Перед самой революцией, когда начали строить Дворцовый мост, спуск и пристань разобрали и передвинули вниз по течению. Львов поставили перед восточным павильоном Адмиралтейства, а вазы — перед западным.
Вряд ли столь незначительная для Росси работа могла помешать созданию проекта обелиска. Ведь не стала же она, например, помехой в подготовке проектов Александринского театра и прилегающих зданий, начатой в это же время. Скорее всего, император просто решил изъявить свое недовольство излишней самостоятельностью зодчего. Но вместе с тем Карла Ивановича назначили членом специально созданной комиссии по утверждению проекта Александровского столпа. Так стали именовать Триумфальную колонну после указания Николая; «Лик статуе (ангелу на вершине колонны. — Ю. О.) дать покойного императора Александра I». Все же не могли обойтись без признанного вкуса и таланта Карла Росси.

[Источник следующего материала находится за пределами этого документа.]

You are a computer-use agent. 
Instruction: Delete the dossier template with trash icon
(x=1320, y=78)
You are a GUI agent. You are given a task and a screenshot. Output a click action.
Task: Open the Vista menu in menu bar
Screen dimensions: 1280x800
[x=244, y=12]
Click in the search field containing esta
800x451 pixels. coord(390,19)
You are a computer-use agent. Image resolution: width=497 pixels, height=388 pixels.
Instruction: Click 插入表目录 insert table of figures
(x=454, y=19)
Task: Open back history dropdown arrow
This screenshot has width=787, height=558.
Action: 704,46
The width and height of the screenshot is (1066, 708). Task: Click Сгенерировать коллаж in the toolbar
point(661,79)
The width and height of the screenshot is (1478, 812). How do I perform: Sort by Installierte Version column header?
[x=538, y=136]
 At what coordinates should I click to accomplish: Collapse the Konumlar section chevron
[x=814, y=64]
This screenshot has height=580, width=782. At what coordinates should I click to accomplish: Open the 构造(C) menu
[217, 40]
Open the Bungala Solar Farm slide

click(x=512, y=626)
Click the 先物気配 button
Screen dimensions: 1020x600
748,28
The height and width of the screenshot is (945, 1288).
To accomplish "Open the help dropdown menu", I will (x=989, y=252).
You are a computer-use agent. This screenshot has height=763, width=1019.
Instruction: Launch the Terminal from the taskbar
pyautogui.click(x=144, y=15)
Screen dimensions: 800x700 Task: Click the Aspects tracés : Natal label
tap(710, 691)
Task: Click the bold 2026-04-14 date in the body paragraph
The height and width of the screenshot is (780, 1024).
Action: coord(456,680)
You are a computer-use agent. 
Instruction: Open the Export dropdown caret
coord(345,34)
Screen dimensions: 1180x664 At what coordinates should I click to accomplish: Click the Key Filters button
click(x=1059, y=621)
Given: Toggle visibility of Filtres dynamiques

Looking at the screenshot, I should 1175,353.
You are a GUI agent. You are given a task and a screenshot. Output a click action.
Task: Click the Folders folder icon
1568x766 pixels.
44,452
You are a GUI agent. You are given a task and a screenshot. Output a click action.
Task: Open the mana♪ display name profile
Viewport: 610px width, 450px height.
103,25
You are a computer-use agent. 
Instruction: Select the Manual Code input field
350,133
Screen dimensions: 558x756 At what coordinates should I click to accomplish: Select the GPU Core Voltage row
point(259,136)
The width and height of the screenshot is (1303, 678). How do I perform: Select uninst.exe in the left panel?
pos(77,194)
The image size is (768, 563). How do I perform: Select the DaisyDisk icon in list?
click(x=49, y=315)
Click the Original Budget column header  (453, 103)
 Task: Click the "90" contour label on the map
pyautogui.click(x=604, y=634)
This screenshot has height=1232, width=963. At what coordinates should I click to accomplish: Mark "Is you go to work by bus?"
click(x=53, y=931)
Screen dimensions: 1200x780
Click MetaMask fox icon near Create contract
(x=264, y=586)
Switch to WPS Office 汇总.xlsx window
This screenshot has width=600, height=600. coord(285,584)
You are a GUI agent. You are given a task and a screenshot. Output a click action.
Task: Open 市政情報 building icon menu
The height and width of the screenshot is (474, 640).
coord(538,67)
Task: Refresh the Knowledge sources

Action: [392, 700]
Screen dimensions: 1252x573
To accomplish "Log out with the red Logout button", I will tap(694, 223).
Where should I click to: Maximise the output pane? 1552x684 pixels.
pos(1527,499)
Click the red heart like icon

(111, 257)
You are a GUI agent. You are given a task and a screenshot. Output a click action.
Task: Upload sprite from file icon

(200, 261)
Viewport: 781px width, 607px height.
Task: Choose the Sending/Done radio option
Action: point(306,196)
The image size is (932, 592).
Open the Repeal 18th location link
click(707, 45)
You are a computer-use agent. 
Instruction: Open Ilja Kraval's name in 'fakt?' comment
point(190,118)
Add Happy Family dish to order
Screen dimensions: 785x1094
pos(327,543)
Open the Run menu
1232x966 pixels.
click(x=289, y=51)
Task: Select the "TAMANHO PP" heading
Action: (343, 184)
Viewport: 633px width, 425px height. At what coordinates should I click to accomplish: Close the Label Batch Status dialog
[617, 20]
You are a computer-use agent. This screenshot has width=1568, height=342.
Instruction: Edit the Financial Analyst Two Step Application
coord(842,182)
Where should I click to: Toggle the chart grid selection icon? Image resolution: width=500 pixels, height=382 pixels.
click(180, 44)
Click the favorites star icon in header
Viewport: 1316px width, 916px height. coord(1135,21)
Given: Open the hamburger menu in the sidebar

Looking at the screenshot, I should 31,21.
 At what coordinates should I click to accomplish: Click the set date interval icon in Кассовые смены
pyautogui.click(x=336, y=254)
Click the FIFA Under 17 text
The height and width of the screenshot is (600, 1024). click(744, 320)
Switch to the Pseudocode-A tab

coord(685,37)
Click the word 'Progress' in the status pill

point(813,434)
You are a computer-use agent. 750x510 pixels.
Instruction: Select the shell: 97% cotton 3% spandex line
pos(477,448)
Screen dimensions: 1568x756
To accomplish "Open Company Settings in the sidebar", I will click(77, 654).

…В начале лета 1834 года начали готовить все необходимое к подъему и установке гранитной колонны весом в 650 тонн. Возвели посреди площади огромные леса высотой в 32 метра. Наверху укрепили блоки. Внизу сколотинную платформу, по которой подкатили колонну к пьедесталу, и расставили шестьдесят стальных лебедок с вертикальным валом — кабестанов. Подъем назначили на 30 августа.
Из записок Монферрана: «Улицы, ведущие к Дворцовой площади, Адмиралтейству и Сенату, были сплошь запружены публикой, привлеченной новизной столь необычайного зрелища, толпа возросла вскоре до таких пределов, что кони и люди смешались в одно целое. Дома были заполнены до самых крыш. Не осталось свободным ни одного окна, ни одного выступа, так велик был интерес к памятнику. Полукруглое здание Генерального штаба, уподоблявшееся в этот день амфитеатрам древнего Рима, вместило более 10 000 человек…» Ровно час длилась установка колонны. А потом начались торжества.
Из воспоминаний поэта Василия Жуковского: «…никакое перо не в состоянии описать величие той минуты, когда по трем пушечным выстрелам вдруг из всех улиц, как будто из земли рожденные, стройными громадами, с барабанным громом, под звуки Парижского марша пошли колонны русского войска… Два часа продолжалось сие великолепное, единственное в мире зрелище… Вечером долго по улицам освещенного города бродили шумные толпы, наконец освещение угасло, улицы опустели, на безлюдной площади остался величественный колосс один со своим часовым».
Карл Иванович Росси, конечно, присутствовал на сей церемонии. Не только потому, что был этот день праздником для России, днем славы для его товарища по профессии, но и потому, что 30 августа 1834 года стало днем его, Росси, торжества. То, о чем он думал и мечтал пятнадцать лет назад, наконец свершилось. В центре Петербурга возник торжественный мемориал великому подвигу русского народа. Военная галерея, триумфальная колонна и триумфальная арка. И вовсе неважно, кто замыслил этот мемориал и кто завершил его создание. Потомки могут забыть имена архитекторов, но созданный ансамбль всегда будет напоминать им о подвиге предков. Пробуждение памяти народа, возвеличивание духа его — важнейшая обязанность истинного искусства. Карл Росси имел полное право гордиться своим трудом.
III
Описания строек, рассказы о проектах, разглядывание рисунков и планов — все, вместе взятое, способно заслонить от нас самого архитектора с его повседневными заботами, радостями и треволнениями.